### Aim of the exercise
Starting at the line that holds "The width and height of the screenshot is (708, 750)." and stopping at the line that holds "Task: Open the Régimen Fiscal dropdown", restate the records below word for word, with both of those lines included.

### Extracted data
+++
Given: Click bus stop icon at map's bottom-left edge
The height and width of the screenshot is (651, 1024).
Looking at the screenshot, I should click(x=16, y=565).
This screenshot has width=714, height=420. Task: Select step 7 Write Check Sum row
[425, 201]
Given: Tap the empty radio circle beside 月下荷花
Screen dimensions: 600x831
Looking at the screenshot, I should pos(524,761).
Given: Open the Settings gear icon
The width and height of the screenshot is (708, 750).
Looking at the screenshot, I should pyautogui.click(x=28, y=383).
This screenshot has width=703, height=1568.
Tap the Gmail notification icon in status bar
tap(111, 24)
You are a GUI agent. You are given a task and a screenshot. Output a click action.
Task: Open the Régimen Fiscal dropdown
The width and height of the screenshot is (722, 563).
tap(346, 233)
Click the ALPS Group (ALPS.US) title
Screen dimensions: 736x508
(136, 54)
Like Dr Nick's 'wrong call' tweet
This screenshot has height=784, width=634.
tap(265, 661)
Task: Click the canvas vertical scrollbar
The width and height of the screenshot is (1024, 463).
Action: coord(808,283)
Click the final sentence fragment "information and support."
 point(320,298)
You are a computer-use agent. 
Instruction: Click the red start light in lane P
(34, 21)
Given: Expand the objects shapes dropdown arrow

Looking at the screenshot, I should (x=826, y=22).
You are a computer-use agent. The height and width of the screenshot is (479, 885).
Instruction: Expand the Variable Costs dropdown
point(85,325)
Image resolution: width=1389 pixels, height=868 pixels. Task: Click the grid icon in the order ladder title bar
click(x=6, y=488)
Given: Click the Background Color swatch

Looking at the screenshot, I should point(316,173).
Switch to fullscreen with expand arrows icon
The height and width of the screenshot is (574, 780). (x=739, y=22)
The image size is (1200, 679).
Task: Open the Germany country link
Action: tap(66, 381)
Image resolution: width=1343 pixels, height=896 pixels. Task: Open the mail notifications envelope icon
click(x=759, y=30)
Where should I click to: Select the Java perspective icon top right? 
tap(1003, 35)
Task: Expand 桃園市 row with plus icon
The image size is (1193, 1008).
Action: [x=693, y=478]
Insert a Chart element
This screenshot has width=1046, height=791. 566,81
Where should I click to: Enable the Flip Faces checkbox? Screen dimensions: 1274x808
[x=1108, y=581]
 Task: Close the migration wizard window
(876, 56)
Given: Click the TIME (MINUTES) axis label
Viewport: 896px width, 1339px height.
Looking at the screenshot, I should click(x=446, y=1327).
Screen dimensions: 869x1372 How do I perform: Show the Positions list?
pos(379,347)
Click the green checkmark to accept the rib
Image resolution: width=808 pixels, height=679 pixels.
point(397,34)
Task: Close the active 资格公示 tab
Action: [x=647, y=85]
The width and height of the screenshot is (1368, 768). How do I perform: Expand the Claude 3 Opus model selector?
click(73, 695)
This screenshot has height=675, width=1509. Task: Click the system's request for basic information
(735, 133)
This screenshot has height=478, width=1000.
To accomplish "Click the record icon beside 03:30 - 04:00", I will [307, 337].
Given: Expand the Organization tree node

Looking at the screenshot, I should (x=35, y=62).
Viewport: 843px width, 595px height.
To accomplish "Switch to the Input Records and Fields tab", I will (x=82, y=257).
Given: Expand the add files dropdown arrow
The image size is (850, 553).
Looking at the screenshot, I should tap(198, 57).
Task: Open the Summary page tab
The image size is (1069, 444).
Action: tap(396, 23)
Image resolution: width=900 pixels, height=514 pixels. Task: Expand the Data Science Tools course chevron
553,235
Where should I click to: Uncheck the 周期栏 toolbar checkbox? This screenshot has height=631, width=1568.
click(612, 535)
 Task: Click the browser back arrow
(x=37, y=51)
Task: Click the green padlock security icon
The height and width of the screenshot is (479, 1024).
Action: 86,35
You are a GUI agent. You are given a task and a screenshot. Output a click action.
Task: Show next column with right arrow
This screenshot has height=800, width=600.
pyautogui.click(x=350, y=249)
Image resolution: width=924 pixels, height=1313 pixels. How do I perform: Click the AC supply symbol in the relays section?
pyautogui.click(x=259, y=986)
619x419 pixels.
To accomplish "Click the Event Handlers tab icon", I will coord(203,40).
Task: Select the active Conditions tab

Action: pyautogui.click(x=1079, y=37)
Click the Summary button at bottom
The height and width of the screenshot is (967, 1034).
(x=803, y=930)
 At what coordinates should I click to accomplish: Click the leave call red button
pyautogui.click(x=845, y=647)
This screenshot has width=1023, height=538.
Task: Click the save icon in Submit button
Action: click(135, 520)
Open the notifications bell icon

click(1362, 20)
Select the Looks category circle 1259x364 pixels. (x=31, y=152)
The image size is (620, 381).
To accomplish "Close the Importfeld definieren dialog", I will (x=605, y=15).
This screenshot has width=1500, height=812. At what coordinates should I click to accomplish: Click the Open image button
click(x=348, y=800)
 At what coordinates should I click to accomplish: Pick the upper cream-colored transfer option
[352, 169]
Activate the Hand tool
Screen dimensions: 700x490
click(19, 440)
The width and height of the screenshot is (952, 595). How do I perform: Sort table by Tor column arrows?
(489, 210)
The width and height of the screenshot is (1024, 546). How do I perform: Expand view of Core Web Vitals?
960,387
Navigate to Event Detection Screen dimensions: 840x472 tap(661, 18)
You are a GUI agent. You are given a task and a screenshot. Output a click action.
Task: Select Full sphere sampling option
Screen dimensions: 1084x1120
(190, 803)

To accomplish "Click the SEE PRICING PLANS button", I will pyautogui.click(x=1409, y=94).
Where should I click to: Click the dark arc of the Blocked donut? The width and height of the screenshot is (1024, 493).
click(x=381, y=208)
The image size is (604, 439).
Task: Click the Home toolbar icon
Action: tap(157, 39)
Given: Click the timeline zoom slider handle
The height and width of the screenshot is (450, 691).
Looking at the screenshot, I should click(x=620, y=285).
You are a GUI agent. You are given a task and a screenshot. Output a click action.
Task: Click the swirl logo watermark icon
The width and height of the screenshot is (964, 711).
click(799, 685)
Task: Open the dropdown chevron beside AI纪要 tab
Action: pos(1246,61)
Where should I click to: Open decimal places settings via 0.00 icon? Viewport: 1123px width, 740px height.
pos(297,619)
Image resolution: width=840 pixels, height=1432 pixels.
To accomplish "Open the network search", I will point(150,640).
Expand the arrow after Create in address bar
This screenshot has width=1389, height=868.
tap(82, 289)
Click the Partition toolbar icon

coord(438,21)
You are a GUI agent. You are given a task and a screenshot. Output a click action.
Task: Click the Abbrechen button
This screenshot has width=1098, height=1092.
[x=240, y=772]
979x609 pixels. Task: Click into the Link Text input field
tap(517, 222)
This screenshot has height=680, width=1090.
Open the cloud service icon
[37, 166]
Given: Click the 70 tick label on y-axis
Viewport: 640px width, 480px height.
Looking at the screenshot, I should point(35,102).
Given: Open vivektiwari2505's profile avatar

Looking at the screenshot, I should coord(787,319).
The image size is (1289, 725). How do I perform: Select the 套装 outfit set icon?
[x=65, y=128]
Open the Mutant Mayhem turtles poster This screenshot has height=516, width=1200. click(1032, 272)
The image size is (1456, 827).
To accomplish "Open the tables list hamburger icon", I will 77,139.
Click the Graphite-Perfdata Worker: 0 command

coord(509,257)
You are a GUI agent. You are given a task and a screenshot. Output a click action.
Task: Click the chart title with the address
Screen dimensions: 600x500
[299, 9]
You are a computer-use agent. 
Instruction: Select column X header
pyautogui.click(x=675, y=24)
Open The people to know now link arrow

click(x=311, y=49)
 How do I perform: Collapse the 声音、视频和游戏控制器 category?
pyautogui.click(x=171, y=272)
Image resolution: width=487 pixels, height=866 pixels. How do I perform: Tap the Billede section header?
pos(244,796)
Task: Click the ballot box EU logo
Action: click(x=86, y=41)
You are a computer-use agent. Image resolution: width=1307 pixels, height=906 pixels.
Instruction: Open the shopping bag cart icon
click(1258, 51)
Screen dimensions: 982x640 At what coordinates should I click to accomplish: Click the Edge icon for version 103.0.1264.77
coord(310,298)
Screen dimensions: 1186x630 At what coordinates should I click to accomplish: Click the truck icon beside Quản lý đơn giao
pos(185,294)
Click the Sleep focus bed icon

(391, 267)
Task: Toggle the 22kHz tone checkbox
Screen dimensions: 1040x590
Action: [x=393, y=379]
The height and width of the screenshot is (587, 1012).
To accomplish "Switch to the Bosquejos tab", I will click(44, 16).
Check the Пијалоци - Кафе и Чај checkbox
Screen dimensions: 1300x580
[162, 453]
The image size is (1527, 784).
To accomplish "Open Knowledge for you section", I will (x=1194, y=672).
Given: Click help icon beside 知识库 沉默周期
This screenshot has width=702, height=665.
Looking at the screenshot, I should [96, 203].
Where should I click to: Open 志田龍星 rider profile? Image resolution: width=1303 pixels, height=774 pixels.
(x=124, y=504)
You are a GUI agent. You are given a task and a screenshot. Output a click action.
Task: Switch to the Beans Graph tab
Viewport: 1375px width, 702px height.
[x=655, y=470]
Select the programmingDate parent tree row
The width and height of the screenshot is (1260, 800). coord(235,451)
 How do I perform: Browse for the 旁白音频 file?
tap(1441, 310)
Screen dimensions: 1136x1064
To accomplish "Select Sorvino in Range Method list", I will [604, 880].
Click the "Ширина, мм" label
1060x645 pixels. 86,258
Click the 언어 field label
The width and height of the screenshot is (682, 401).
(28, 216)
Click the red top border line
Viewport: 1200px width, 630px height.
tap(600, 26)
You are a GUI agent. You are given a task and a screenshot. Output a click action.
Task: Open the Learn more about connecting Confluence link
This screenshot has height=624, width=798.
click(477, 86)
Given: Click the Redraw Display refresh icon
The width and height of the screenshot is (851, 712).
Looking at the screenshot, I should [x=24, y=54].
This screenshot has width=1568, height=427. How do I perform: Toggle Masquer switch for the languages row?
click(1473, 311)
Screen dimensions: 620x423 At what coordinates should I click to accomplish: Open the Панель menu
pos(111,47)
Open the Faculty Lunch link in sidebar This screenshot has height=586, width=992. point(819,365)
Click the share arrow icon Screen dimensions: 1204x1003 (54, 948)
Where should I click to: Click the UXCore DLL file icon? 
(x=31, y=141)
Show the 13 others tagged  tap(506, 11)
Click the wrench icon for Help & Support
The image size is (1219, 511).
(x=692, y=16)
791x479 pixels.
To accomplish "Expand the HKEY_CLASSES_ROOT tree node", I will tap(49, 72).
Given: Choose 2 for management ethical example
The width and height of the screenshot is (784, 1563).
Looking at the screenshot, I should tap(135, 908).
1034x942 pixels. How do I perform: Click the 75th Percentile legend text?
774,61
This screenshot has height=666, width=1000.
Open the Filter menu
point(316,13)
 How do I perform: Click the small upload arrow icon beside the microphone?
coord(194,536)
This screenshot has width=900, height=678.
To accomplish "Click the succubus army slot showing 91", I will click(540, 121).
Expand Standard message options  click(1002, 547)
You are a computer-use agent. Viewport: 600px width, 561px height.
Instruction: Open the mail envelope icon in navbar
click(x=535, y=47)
+++
### Answer below
The width and height of the screenshot is (708, 750).
Looking at the screenshot, I should pyautogui.click(x=28, y=383).
This screenshot has width=703, height=1568.
Tap the Gmail notification icon in status bar
tap(111, 24)
You are a GUI agent. You are given a task and a screenshot. Output a click action.
Task: Open the Régimen Fiscal dropdown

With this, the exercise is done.